* _Stored data_:

"""

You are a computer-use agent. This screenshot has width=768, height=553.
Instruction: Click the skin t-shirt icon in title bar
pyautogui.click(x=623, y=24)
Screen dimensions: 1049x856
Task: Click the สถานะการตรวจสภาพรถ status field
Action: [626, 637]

"""

* _What to produce_: Write out, please, only the lines from the one with "Instruction: Click the" through the last line above, both included and unchanged.

* _Result of the exercise_:
Instruction: Click the skin t-shirt icon in title bar
pyautogui.click(x=623, y=24)
Screen dimensions: 1049x856
Task: Click the สถานะการตรวจสภาพรถ status field
Action: [626, 637]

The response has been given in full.